Venue: Ramanujan Auditorium, Time: 9:30 am to 4:30 pm, Date: 14/3/12.
Romesh K Kaul (IMSc), A P Balachandran (Syracuse University, IMSc), V. Parameswaran Nair (City college of CUNY), R Shankar (IMSc), Suresh Govindarajan (IITM).
|14 March||A P Balachandran||coffee||R K Kaul||Suresh Govindarajan||lunch||V Parameswaran Nair||coffee||R Shankar||coffee|
|THE ABOVE IS A TENTATIVE PROGRAM. EFFORTS WILL BE MADE TO AVOID CHANGES. ALL THE LECTURES WILL BE HELD AT RAMANUJAN AUDITORIUM, IMSc, CHENNAI|
Abstract: Conventional approaches to the emergence of mixed from pure states are based on taking partial traces. This approach has limitations for example in the treatment of fermions and bosons where N-particle pure states contain irreducible multi-particle correlations. A new approach based on states on algebras of observables and their restrictions to subalgebras is presented here. The subalgebra here refers to the subsystem being observed. It agrees with the usual answers for bipartite systems of nonidentical particles, but that is not the case in general. For example there exist two fermion state vectors with Schmidt number 1 for which partial trace gives 1 as entropy. The GNS approach instead gives zero, a very reasonable answer. The GNS approach seems very general and can be applied for example to systems obeying braid statistics.
Romesh K Kaul: Topological Quantum Field Theories: Knots and Links in Three-dimensions and Black Holes in 3+1 Dimensions
Suresh Govindarajan: Aspects of Higher Dimensional Partitions
Abstract: Several combinatorial problems in physics, mathematics and computer science lead to a natural generalisation of the partitions of integers -- these are called higher-dimensional partitions and were first introduced by MacMahon. Two-dimensional or plane partitions have a nice generating function like the one due to Euler for usual partitions. No simple generating function exists for dimensions greater than two. We discuss two aspects of these partitions -- their exact enumeration and their asymptotic behaviour. We show the existence of transforms that show that the problem of exact enumeration becomes somewhat easier than expected. The transforms come with combinatorial interpretations and enable us to compute partitions of all integers <=25 in any dimension. We also discuss the asymptotic behaviour of these partitions focusing on the three-dimensional (solid) partitions for concreteness.
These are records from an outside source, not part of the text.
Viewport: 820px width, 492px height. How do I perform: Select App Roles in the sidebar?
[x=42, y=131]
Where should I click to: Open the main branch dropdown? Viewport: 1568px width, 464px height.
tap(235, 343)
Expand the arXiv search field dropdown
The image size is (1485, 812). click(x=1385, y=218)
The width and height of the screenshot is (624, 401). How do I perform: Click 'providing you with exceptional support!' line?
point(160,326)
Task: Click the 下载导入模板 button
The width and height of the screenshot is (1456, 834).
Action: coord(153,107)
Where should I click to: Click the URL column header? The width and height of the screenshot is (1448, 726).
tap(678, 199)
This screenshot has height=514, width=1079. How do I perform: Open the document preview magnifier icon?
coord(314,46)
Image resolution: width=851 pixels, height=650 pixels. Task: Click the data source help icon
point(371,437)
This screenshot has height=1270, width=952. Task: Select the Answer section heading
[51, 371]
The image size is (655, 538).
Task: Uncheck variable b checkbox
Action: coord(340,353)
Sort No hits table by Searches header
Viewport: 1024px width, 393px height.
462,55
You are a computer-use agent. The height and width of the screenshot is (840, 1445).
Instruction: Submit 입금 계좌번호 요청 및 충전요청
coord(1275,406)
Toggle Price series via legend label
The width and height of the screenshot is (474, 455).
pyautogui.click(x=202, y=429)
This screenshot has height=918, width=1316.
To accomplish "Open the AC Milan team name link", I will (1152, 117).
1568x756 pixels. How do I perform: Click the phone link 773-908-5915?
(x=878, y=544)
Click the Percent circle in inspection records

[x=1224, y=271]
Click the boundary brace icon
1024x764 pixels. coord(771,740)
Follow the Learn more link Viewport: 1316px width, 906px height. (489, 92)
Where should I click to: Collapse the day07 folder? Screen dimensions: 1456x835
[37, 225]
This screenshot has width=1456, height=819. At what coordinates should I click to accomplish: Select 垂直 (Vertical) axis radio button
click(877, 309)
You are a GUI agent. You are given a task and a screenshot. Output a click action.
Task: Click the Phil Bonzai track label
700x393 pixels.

V Parameswaran Nair: The gauge orbit space and mass gap: Considerations from lower dimensions.
Abstract: The topology and geometry of the gauge orbit space (space of physically relevant configurations) are expected to play a crucial role in the question of a nonzero mass gap for Yang-Mills theories. Earlier attempts in developing this point of view were vitiated by the discovery of the so-called spikes. I shall review the spikes and the existence of a volume measure on the gauge orbit space and relate it to the mass gap for 3 dimensional gauge theories. More recent results will also include the extension of these ideas to extended supersymmetric theories.
R Shankar: Topology of incompressible fermionic quantum fluids
Abstract: We will review the use of topology to understand the physics of quantum Hall systems and topological insulators. We then discuss the concept of topological order in an exactly solvable 2-dimensional spin-1/2 model, the Kitaev honeycomb model. Finally we present some results from the ongoing work at IMSc on Hubbard type models which have phases with topological order.